The present invention addresses full spatial distribution measurements, for example for pressure measurements, in order to infer important formation properties, such as permeability and saturations to adequately assess the reservoir and make predictions. Interpretations of this kind typically constitute what are called inverse problems. Finding solutions of inverse problems is a particularly difficult task because of non-uniqueness. Non-uniqueness means in effect that the true solution cannot be selected among a large set of possible solutions (realizations) without further constraints imposed. For the permeability characterization, a well or wells must therefore provide dynamic measurements that must be spatially distributed in three dimensions in order to determine its spatial distribution.
In order to carry out a better and unique reservoir characterization, the present invention provides a new 4D pressure measurement system for a single well and multiple well interference testing technique to determine the permeability distribution of the interior region of the reservoir. In general, only one well among a few surrounding wells need be equipped with a number of vertically distributed pressure sensors that are implanted in the formation for 4D well testing. The number of vertically distributed pressure sensors depends on the expected variation of the vertical permeability. If there are many layers (flow units) with contrasting permeability, the number of the sensors can be increased. If there are very few layers, only a few sensors in each well are needed. One pressure sensor measuring the wellbore pressure in each surrounding well should also be implanted or measurements can be carried out with conventional testing or production testing tools.
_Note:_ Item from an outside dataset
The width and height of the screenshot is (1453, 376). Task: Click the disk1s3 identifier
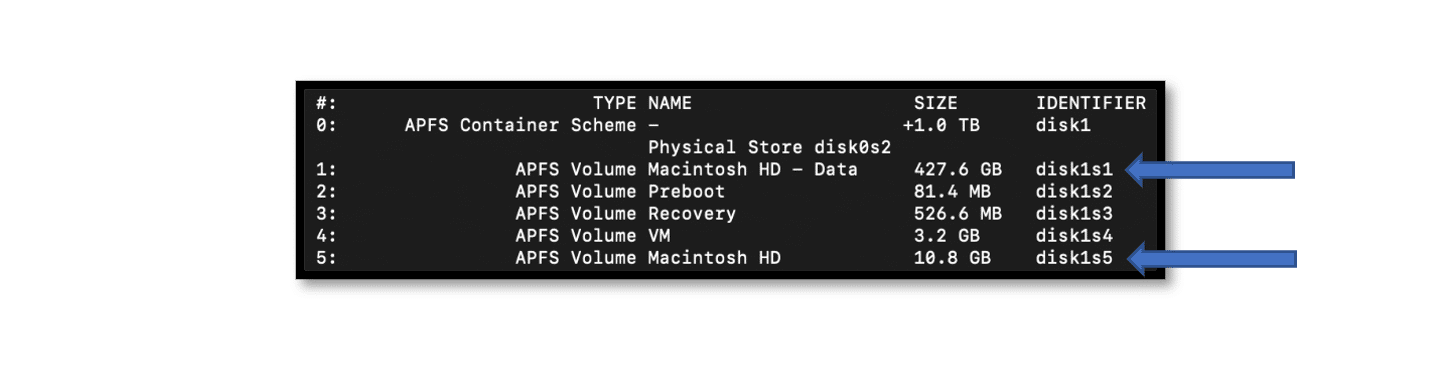(1074, 214)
For example, for a three-layer reservoir, three permanent pressure sensors in the central well with pressure measurements in the surrounding wells will provide measurements for a well-defined inverse problem of permeability distribution, provided that the properties of the formation around the wellbore are well defined by open-hole logs. Further, the faults and main geological characterizations of the formation will be defined by integrating 4D pressure and production data with other geoscientific data (seismic and depositional environment, etc.).
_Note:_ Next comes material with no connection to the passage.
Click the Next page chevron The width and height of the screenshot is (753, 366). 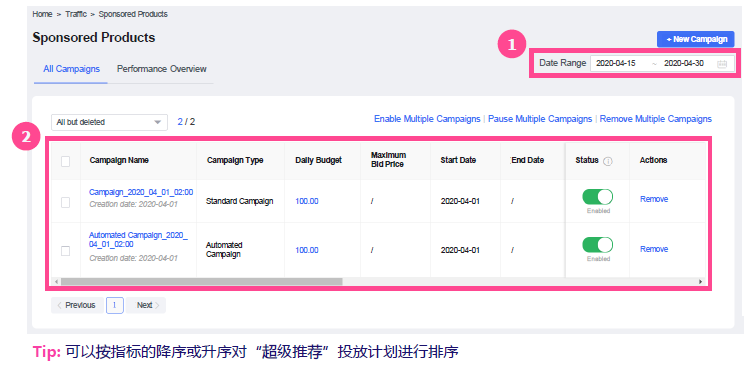[157, 305]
The apparatus 21 comprises a sensor 23 and a sealing means 24. The sensor 23 can be any known pressure sensor, for example the conventional sensor plug depicted in
The sensor 23 can be mounted using, e.g., a cased hole drilling tool (e.g. the CHDT of Schlumberger) with an open hole kit, a coring tool or smart plug type technology or any equivalent.
The sensor 23 is preferably mounted at various locations about the formation wall 25 of the wellbore 26, including in or outside the formation wall or in the vicinity of the formation. Also, the sensor 23 can be mounted in a casing, including in or outside the casing or in the vicinity of the casing. The sensor 23 can also be embedded in the formation. The sensor 23 can be positioned in or about the formation at any suitable angle with respect to the formation wall, and preferably the sensor 3 is positioned at right angles to the formation wall.
The sealing means 24 is positioned about the formation, preferably, along the formation wall 25 in the wellbore isolating the sensor 23 so as to follow the contour of the inside wall of the formation. The sealing means 24 can also be placed in any other suitably adjacent position against the formation in the wellbore including any respective angle of inclination, and is preferably at right angles with respect to the sensor 23.
The sealing means 24 must be suitably selected so as to prevent hydraulic communication between the sensor 23 and the wellbore. This is achieved by creating a physical flow barrier (a no-flow boundary) to isolate the sensor 23 from the wellbore 26 that allows certain signals to pass from the sensor to the communication data acquisition while at the same time making pressure measurements insensitive to well pressure and provide a true reservoir pressure measurement in open hole wells.
Any suitable physical flow barrier material can be used, preferably comprising an elastomer, and more preferably comprising a flexible composite material. Preferably, the material for the sealing means should be transparent to electromagnetic waves. The sealing means is preferably selected from rubber, resin fibre, plastic tube, (expanded and/or polymerized).
One can also use a layer of an appropriate chemical product to create the wellbore lining, for example by using a relatively low permeability material, preferably cement.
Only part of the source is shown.